((

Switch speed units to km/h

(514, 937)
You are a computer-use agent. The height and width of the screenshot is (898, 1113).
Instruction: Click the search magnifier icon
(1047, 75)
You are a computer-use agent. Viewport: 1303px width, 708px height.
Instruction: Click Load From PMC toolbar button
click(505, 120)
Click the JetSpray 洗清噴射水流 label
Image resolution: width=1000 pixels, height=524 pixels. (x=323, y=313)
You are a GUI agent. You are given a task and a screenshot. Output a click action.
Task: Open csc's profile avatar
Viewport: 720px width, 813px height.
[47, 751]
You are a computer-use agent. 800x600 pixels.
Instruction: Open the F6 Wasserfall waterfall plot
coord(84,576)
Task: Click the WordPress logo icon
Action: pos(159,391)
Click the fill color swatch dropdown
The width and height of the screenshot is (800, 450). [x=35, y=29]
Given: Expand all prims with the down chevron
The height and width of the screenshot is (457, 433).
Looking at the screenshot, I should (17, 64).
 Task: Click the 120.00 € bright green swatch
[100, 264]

))

Set down the data in full, word for word.

RESPONSE:
Switch speed units to km/h

(514, 937)
You are a computer-use agent. The height and width of the screenshot is (898, 1113).
Instruction: Click the search magnifier icon
(1047, 75)
You are a computer-use agent. Viewport: 1303px width, 708px height.
Instruction: Click Load From PMC toolbar button
click(505, 120)
Click the JetSpray 洗清噴射水流 label
Image resolution: width=1000 pixels, height=524 pixels. (x=323, y=313)
You are a GUI agent. You are given a task and a screenshot. Output a click action.
Task: Open csc's profile avatar
Viewport: 720px width, 813px height.
[47, 751]
You are a computer-use agent. 800x600 pixels.
Instruction: Open the F6 Wasserfall waterfall plot
coord(84,576)
Task: Click the WordPress logo icon
Action: pos(159,391)
Click the fill color swatch dropdown
The width and height of the screenshot is (800, 450). [x=35, y=29]
Given: Expand all prims with the down chevron
The height and width of the screenshot is (457, 433).
Looking at the screenshot, I should (17, 64).
 Task: Click the 120.00 € bright green swatch
[100, 264]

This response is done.